It’s hard not to be awed by the audacity of Marina Bay, the project that has transformed downtown Singapore’s seafront over two generations. An exorbitantly ambitious piece of civil engineering, it entailed the creation of three massive expanses of reclaimed land and a barrage to seal off the basins of the Singapore and Kallang rivers from the sea. The result is a seaside freshwater reservoir with a crucial role in reducing Singapore’s dependence on Malaysian water supplies.

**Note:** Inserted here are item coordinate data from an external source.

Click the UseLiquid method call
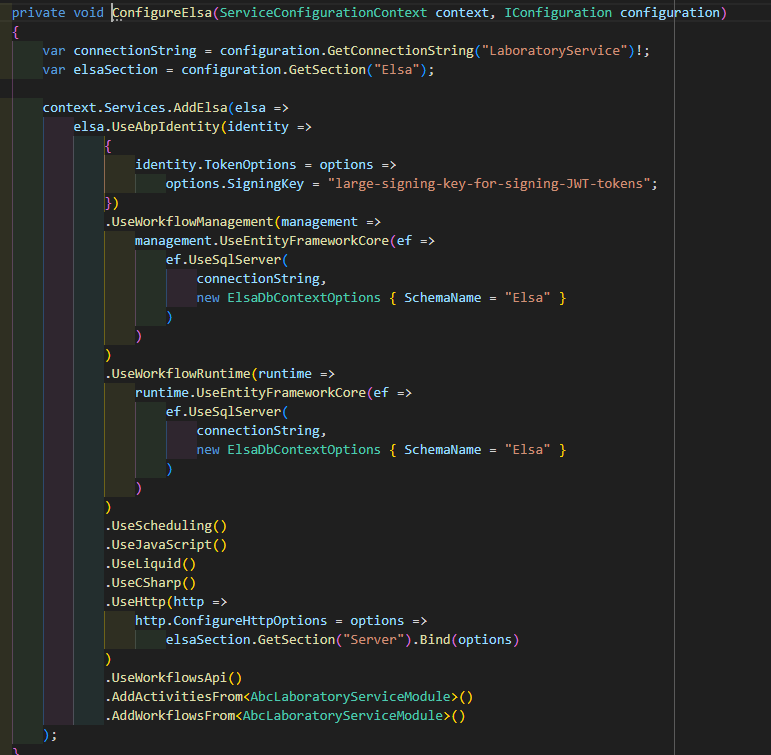The width and height of the screenshot is (771, 755). point(152,563)
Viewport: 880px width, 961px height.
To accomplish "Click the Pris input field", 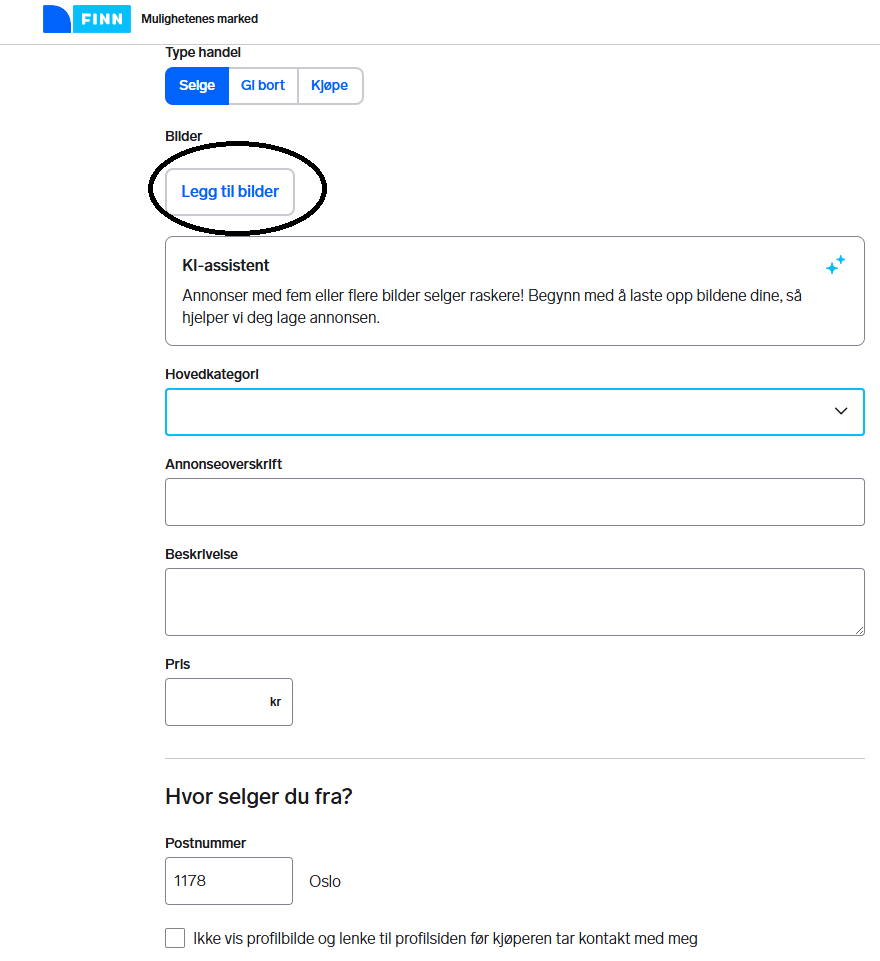I will pos(215,702).
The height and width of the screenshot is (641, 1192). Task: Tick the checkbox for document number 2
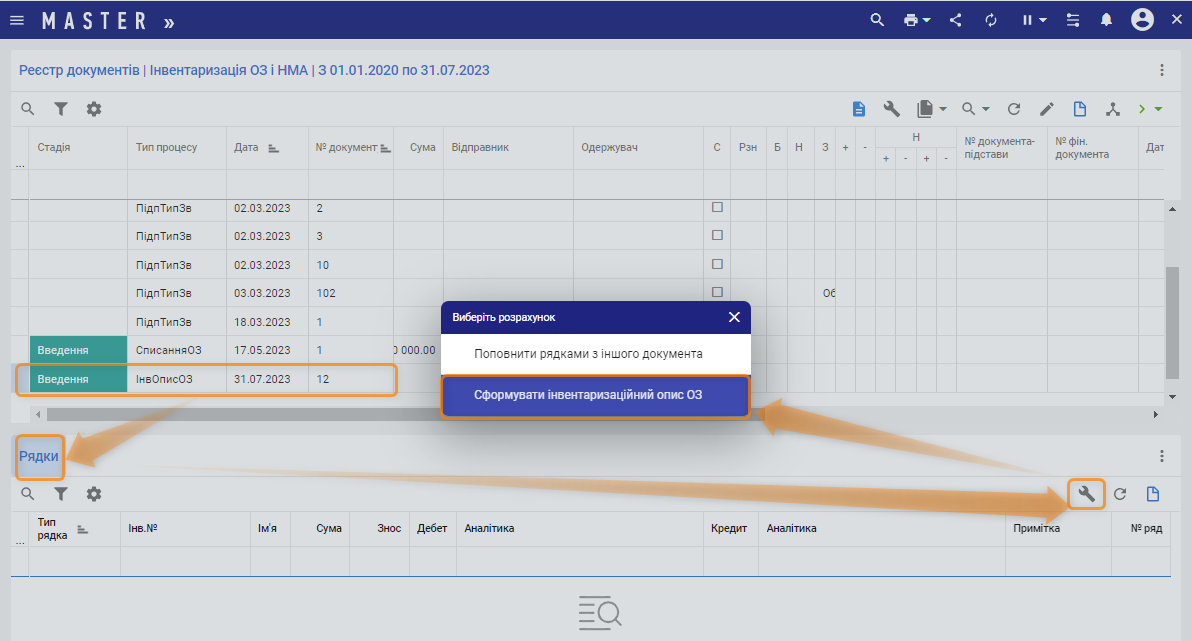(x=717, y=208)
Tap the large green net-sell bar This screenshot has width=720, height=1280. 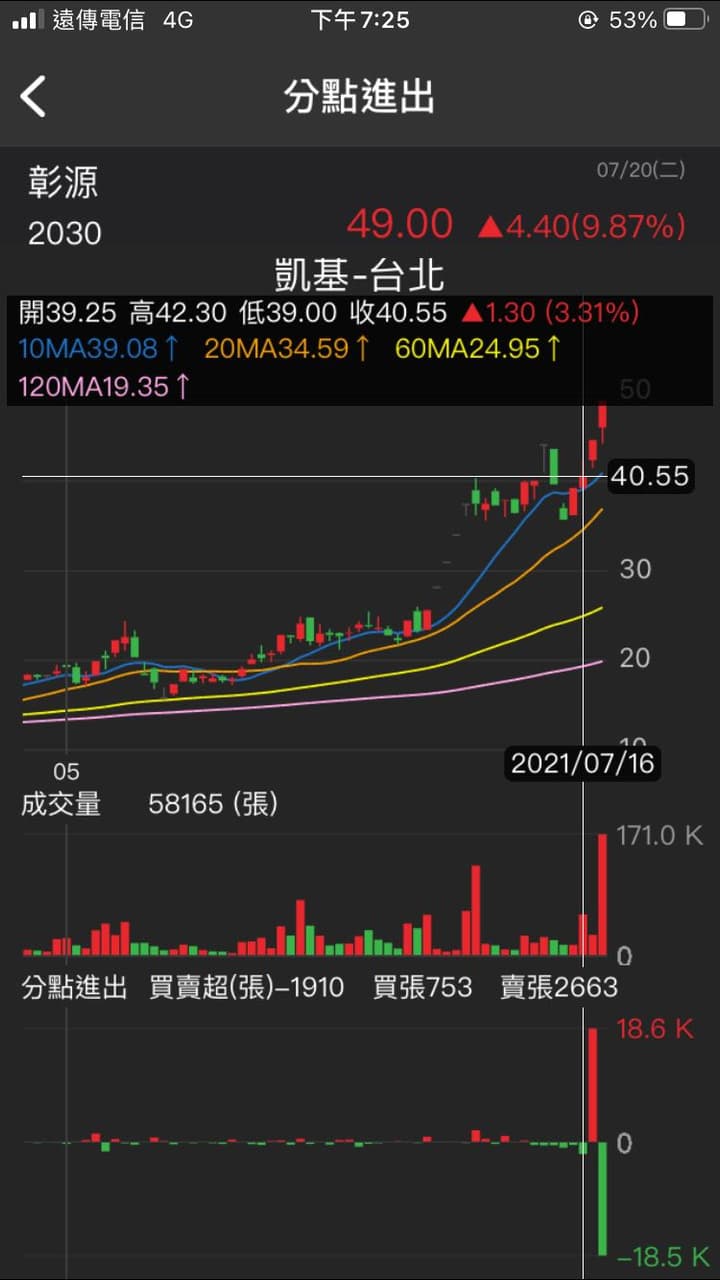603,1199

The Marina Bay Sands casino resort dominates the area, with its museum and rooftop restaurants, and it is inevitably the focus of any visit to the bay, along with the extravagant new Gardens by the Bay next door. Close to the Padang, the Theatres on the Bay arts complex is worth a detour for its skyline views, with more of the same available from the oversized Ferris wheel that is the Singapore Flyer.
Marina Bay Sands
Rarely does a building become an icon quite as instantly as the Marina Bay Sands hotel and casino, its three 55-floor towers topped and connected by a vast, curved-surfboard-like deck, the SkyPark. The most ambitious undertaking yet by its owners, Las Vegas Sands, it opened in April 2010 and quickly replaced the Merlion as the Singapore image of choice in the travel brochures, summing up the country’s glitzy fascination with mammon. Even if you have no interest in the casino – open, naturally, 24/7 – the complex, which includes a convention centre, a shopping mall, two concert venues, numerous restaurants and its own museum, is well worth exploring. The hotel atrium, often so busy with people gawping that it feels like a busy train station concourse, is especially striking, the sides of the building sloping into each other overhead to give the impression of being inside a narrow glassy pyramid.
Gardens by the Bay
From afar, two vast conservatories, roofs arched like the backs of foraging dinosaurs, announce the southern section of Gardens by the Bay. Touted as a second botanic garden for Singapore, it is split into three chunks around Marina Bay; the southern area, next to Marina Bay Sands, is the largest and very much the centrepiece.
One conservatory houses Mediterranean and African flora, the highlight being the stands of small, bizarrely shaped baobab trees; less impressive are the collections of flowering plants, so tidy that they look like a formal display in a well-kept European park.
The neighbouring conservatory nurtures cloud forest of the kind found on Southeast Asia’s highest peaks, and includes a 35m “mountain” covered in ferns, rhododendrons and insect-eating sundews and butterworts.
Esplanade – Theatres on the Bay
Opinion is split as to whether the two huge, spiked shells that roof the Esplanade – Theatres on the Bay project, just east of the Padang and the Esplanade Park, are peerless modernistic architecture or indulgent kitsch. They have variously been compared to kitchen sieves, hedgehogs, even durians (the preferred description among locals), though two giant insect eyes is perhaps the best comparison.